Le 20 janvier 2009, lors de la première investiture de Barack Obama comme président des États-Unis, quelques musiciens montent sur scène pour interpréter This land is your land chanson que son auteur, Woody Guthrie, rêvait de voir remplacer l’hymne national. Un chant généreux qui parle du peuple, débarrassé de toute référence à la religion, et tellement moins crétin que God bless America… Au côté de Bruce Springsteen, Pete Seeger prend ce jour-là une revanche, dérisoire mais ô combien symbolique, en interprétant devant le Capitole la chanson de son ami de lutte et de scène.
Au début des années 50, avec son groupe The Weavers, il connaît un succès important. C’est à cette époque qu’il compose le titre : The Hammer Song, chanson qui donnera en français « Si j’avais un marteau ». En écoutant la version de Claude François, on a du mal à en entendre les aspirations prolétariennes, mais Seeger mettra presque sept ans pour pouvoir l’enregistrer tant les paroles sont jugées subversives. Si on tend l’oreille, lorsque Seeger la chante, on croit comprendre que s’il avait un marteau, il lui faudrait une faucille…
Syndicaliste, communiste, écologiste
Membre du Parti communiste jusqu’en 1956, il se retrouve sur la liste noire de Joseph McCarthy.
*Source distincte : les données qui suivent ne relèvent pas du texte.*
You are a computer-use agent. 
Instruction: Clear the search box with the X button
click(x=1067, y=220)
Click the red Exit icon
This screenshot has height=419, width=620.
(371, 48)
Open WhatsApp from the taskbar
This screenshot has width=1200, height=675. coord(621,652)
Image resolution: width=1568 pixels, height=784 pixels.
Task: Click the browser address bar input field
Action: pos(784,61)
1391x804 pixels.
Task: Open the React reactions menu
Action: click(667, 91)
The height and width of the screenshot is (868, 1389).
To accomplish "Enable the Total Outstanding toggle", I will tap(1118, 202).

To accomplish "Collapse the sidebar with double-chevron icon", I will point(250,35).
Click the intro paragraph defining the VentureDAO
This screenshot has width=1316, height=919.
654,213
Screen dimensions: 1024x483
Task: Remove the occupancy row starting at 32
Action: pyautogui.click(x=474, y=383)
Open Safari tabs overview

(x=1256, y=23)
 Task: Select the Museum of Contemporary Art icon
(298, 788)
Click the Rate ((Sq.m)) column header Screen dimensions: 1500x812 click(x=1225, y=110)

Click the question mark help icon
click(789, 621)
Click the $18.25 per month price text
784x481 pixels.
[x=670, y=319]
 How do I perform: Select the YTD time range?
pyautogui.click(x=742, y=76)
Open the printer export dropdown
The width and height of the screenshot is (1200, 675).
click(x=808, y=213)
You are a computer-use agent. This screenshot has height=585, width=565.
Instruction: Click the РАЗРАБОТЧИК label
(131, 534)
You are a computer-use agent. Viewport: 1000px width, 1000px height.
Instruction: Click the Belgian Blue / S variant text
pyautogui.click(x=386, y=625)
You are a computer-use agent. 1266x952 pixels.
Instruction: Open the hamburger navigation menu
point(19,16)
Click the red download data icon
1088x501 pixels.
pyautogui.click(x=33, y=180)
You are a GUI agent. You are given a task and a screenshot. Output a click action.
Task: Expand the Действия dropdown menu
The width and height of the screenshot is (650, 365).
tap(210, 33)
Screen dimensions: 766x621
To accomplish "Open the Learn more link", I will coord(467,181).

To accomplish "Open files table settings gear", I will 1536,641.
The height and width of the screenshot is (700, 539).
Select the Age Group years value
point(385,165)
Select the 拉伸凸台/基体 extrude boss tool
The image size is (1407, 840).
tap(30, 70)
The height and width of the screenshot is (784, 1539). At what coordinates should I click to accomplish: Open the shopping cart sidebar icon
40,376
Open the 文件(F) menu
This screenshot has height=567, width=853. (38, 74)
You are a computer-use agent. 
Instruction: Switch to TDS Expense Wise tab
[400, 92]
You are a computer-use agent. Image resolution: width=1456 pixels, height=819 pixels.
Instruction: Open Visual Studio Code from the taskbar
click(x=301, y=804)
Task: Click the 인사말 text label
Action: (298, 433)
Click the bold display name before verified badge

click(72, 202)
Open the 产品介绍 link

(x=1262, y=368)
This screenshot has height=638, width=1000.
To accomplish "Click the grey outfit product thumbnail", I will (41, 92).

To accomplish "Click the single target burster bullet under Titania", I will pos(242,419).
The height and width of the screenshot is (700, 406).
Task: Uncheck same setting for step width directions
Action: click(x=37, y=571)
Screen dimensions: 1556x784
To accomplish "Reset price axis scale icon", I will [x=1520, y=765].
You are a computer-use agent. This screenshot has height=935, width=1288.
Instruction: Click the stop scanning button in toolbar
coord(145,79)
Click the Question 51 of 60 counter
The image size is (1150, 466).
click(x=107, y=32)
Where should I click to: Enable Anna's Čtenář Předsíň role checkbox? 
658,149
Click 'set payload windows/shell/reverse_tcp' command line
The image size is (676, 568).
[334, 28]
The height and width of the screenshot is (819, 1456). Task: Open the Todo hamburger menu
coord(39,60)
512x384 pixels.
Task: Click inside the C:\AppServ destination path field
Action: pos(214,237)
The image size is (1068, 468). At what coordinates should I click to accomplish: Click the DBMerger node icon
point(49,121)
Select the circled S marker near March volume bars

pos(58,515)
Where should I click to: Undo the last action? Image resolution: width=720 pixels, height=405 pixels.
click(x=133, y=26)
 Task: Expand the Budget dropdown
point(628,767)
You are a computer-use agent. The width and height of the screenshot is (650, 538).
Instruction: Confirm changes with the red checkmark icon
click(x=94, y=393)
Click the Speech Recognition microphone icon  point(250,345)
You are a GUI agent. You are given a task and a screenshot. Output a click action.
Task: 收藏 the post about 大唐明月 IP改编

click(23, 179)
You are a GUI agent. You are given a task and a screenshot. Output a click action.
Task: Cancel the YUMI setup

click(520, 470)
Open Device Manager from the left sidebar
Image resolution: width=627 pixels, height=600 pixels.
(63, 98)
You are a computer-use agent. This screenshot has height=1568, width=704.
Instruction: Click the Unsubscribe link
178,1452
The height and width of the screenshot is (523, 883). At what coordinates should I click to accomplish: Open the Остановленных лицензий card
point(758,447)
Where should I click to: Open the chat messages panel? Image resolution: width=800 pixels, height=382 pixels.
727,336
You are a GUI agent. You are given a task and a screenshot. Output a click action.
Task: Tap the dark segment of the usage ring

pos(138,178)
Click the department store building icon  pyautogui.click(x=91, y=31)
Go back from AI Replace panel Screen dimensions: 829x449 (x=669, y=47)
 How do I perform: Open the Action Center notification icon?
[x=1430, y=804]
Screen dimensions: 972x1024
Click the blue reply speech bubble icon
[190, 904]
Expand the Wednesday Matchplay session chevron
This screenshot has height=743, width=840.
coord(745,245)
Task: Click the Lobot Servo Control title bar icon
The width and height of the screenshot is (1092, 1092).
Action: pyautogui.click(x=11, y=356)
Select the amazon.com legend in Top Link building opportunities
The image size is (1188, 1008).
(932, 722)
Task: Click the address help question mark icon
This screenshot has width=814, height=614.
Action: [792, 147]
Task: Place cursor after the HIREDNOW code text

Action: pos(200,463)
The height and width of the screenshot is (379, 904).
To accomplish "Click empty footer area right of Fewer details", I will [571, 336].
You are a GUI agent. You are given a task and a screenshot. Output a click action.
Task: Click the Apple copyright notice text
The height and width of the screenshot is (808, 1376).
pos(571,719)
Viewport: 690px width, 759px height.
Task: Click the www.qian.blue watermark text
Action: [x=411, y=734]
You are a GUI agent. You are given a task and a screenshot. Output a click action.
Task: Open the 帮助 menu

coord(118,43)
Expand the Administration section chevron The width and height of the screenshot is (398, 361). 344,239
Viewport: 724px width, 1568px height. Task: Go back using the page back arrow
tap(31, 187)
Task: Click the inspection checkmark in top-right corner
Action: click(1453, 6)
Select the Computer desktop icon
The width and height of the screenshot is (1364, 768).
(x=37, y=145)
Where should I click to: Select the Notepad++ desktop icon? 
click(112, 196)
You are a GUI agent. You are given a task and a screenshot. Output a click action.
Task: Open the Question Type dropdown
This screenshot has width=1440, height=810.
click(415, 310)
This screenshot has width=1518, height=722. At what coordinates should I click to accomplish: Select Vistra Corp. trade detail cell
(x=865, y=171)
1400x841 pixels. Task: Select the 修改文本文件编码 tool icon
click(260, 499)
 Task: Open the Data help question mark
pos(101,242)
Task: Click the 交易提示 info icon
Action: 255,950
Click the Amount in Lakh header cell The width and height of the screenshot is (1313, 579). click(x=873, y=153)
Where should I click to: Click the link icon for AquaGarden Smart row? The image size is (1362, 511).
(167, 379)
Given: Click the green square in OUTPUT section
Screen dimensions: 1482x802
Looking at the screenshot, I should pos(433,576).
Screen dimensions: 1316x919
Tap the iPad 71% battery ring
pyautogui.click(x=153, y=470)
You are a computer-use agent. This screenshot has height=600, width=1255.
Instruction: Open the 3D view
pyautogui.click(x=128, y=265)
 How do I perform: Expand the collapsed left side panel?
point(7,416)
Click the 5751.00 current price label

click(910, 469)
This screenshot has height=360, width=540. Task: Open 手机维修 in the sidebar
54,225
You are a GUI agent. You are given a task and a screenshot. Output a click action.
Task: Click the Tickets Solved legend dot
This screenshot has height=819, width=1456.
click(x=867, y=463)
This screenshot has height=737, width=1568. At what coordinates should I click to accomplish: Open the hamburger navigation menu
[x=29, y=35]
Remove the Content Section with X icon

En 1957, victime des lois anticommunistes, il est condamné à un an de prison. Il échappera finalement en appel à cette peine. Proche du mouvement syndical, surtout après sa rencontre avec Woody Guthrie au début des années 40, il aborde par ce biais la question raciale rêvant d’une « réconciliation » entre noirs et blancs au nom de leur même appartenance au monde des travailleurs. Il créera même un groupe « mixte », chose particulièrement rare à l’époque. Au cours des décennies suivantes, Seeger sera de tous les combats, pour les droits civiques (sa chanson We shall overcome est composée à cette époque et deviendra une sorte d’hymne de ce mouvement), contre la guerre au Vietnam… Plus tard, ce seront les combats écologiques et en particulier contre la pollution de l’Hudson River par les industriels.
Avec son physique de bûcheron qui n’aurait jamais eu de muscles, son banjo qu’il quitte rarement, son entêtement à ne jamais brancher son instrument sur le secteur (il est sûrement mort sans avoir pardonné à Dylan d’avoir électrifié un jour sa musique), sa fidélité aux valeurs du mouvement ouvrier, c’est un peu plus qu’une voix de la musique folk qui vient de s’éteindre.